[Dataset entries]
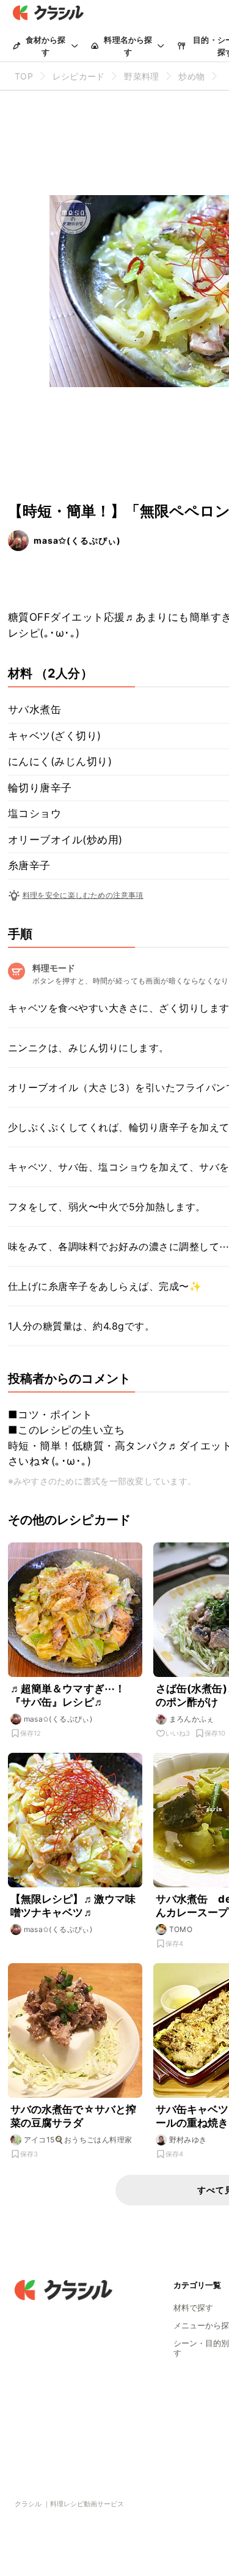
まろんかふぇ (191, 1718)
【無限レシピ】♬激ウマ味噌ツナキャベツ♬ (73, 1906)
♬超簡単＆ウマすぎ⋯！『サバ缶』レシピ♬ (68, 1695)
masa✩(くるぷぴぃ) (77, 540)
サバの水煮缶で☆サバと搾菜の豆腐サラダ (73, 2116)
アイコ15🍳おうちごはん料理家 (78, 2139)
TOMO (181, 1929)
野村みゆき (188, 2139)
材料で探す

Work to be completed: Please write out all the data word for word, but keep every picture out.

Answer to this problem:
まろんかふぇ (191, 1718)
【無限レシピ】♬激ウマ味噌ツナキャベツ♬ (73, 1906)
♬超簡単＆ウマすぎ⋯！『サバ缶』レシピ♬ (68, 1695)
masa✩(くるぷぴぃ) (77, 540)
サバの水煮缶で☆サバと搾菜の豆腐サラダ (73, 2116)
アイコ15🍳おうちごはん料理家 (78, 2139)
TOMO (181, 1929)
野村みゆき (188, 2139)
材料で探す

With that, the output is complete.